Over the last few years, the city of Boise has launched a handful of programs to try to address the city’s affordable housing crisis. These programs include setting aside city-owned land for affordable housing projects and a zoning code rewrite to allow for higher density housing.
The affordable housing crisis spilled over from Idaho’s biggest city into its second, Meridian. Jesse Tree, the homelessness and eviction prevention organization, told the Meridian City Council in June that it helps about 40 families in the city each month with rental assistance and eviction support.
At that meeting, Jesse Tree asked the city for funding to help keep the nonprofit afloat. The request launched the council into a philosophical discussion about its role in providing affordable housing and offering homelessness solutions.
One City Council member decided to take on the question. Jessica Perrault, who served on the Meridian Planning and Zoning Commission before being elected to the council in 2020, and is a real estate agent and member of Boise Regional Realtors.

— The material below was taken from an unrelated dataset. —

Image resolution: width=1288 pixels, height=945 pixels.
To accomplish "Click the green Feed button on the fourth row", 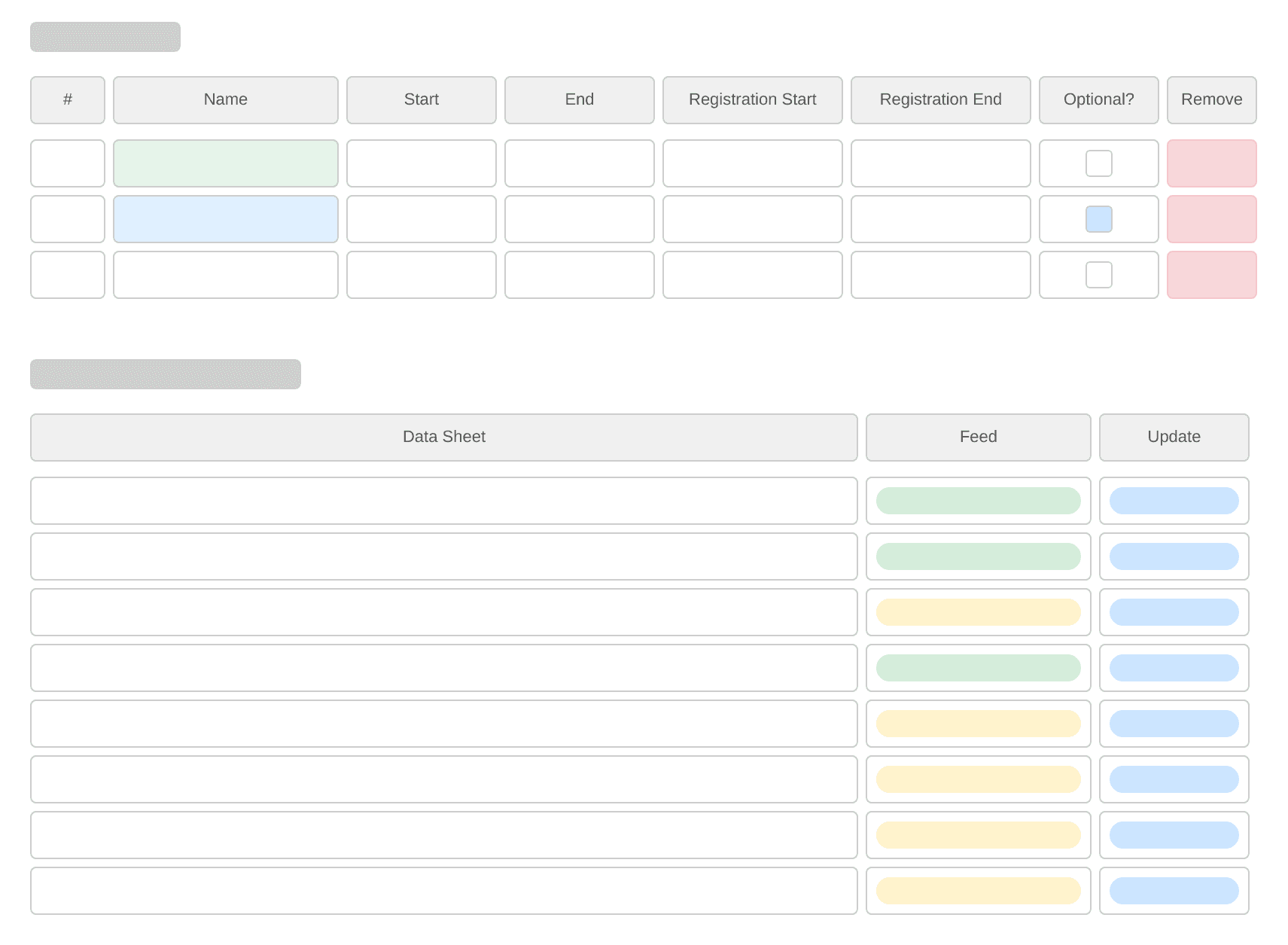I will click(978, 668).
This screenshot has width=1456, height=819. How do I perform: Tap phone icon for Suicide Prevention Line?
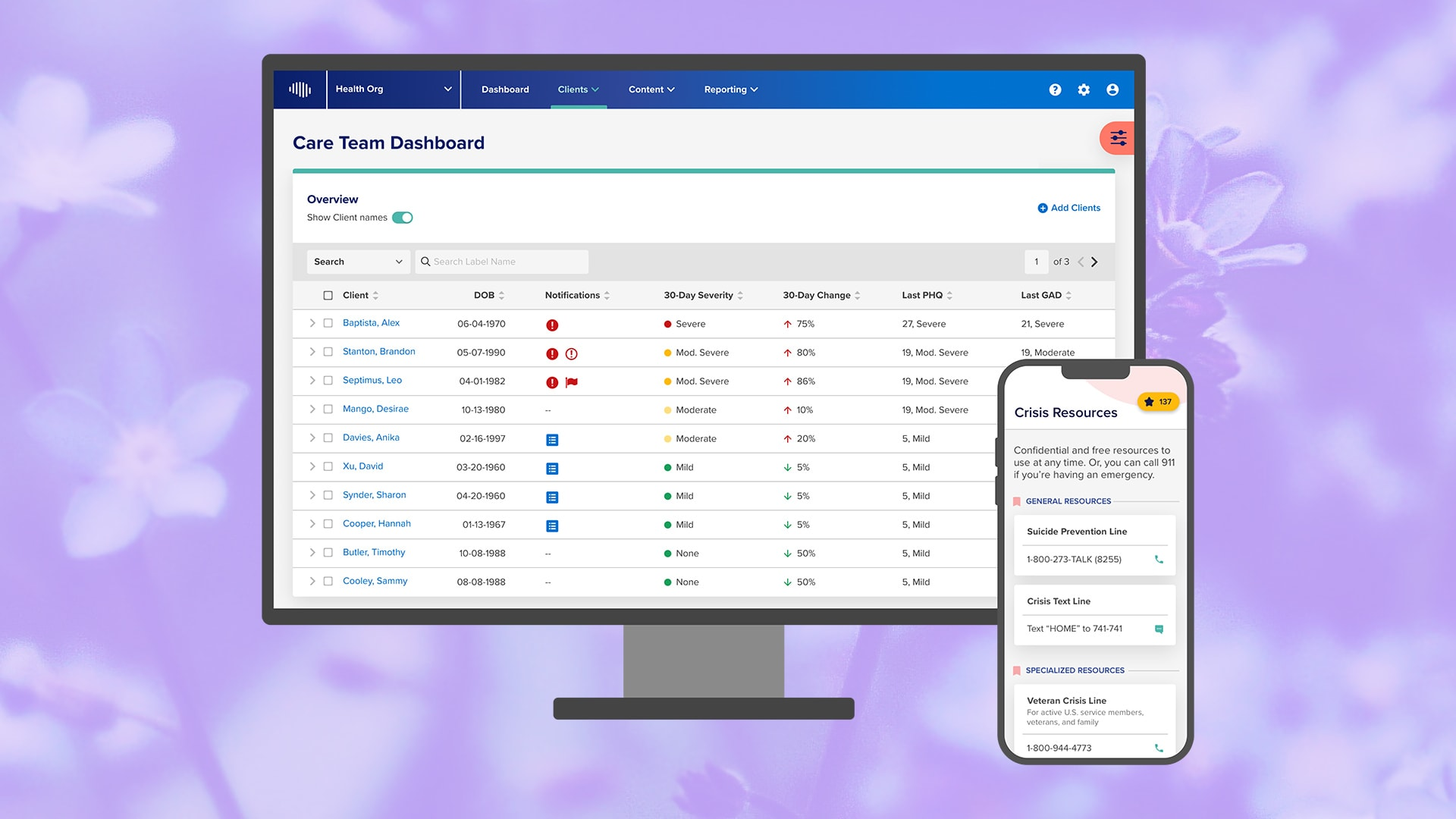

Earlier this month, Perrault made a presentation to her fellow council members and Meridian Mayor Robert Simison. She said she found “a very significant need” for housing in the city.
Spurred by Jesse Tree’s request and another request from The Housing Co., a nonprofit developer and property manager created by the Idaho Housing and Finance Association, for money for an affordable housing project, Perrault started doing research to figure out where the city could help.
“I don’t think that the requests that we received this year are going to slow down,” Perrault said. “So in my mind, it would be wise for the city to put together some sort of guidelines for how we’ll respond to those requests in the future.”
Perrault first asked the other council members if they saw any role for the city in solving the crisis.
“We have a lack of affordable housing in the city,” said Councilwoman Liz Strader. “It is a nationwide problem that is not unique to our city. And it is a huge need. It’s like an ocean of need, but the main drivers of the price of housing are not within the control of the city of Meridian.”
Councilman Joe Borton agreed. He said the city supports affordable housing in indirect ways like long-term planning, encouraging diverse housing options and providing guidelines for the development community to follow.
Strader disagreed with Boise’s direct funding of affordable housing, she said. But she said she would support a homelessness prevention fund.
Borton said he would support a housing retention program.
“Housing retention is much higher on my list than anything else,” he said, “to try to assist our residents to retain and remain in Meridian.”
The council members and Mayor Robert Simison asked that Perrault bring them data on the shortage of affordable housing is in Meridian and what the shortage is projected to be over the next several years. They also asked for data on who is facing homelessness in Meridian.
Perrault said she would seek data from Boise State University and existing studies from the U.S. Department of Housing and Urban Development.